Maritime History of the Great Lakes

White Cedar Yawl Boat: Schooner Days XXVII (27)

Publication
Toronto Telegram (Toronto, ON), 12 Sep 1931
Description
Full Text
White Cedar Yawl Boat

"Red" Macdonald's hair is not auburn. His first name is Redfern.

"Would you like a whitefish?" asked he, indicating the silver hoard which the Margaret Macdonald, of Goderich, and Mac's, of Goderich, had brought in. "You talk the schooner talk and I would gladly give you a good one."

"Indeed I would," said the complimented one, bearing in mind Father Hennepin's tribute to this noble product of the Great Lakes two hundred and fifty years ago, "but even more would I like to see and hear about Azov's yawlboat."
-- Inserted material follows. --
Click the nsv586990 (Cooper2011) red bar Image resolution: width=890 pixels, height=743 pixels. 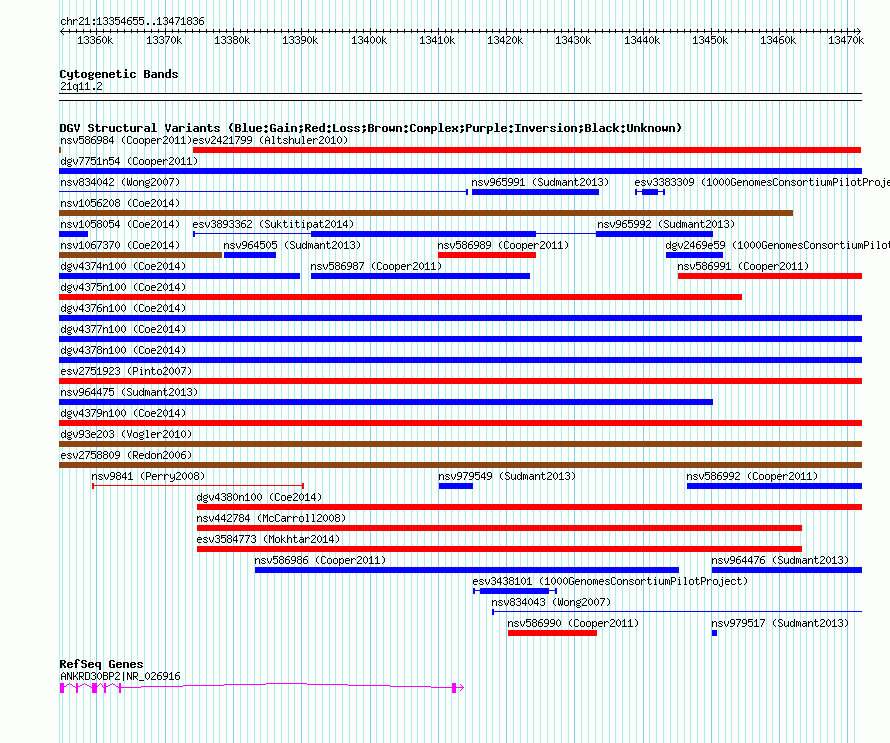[552, 633]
"Here she is," said Redfern, producing a bunch of keys and unlocking and sliding back a door in a garage-like shed on the clean concrete wharf.

The half light revealed a sixteen-foot boat such as every schooner used to swing on her stern-davits in the days of sail; direct descendant, in name, shape and use of the "jolly-boat" of the 18th century and the fiction pages; the stout smooth-skinned straight-stemmed, wide-astern rowboat of tremendous solidity which was used to run lines ashore, and the Old Man when lying to an anchor, and perform all the utilities of a tender in port or at sea. They always had tholepins in the gunwale but were seldom rowed. Instead they were sculled with one long oar, thrust over the flat stern through a sculling-chock; and they were always steered that way.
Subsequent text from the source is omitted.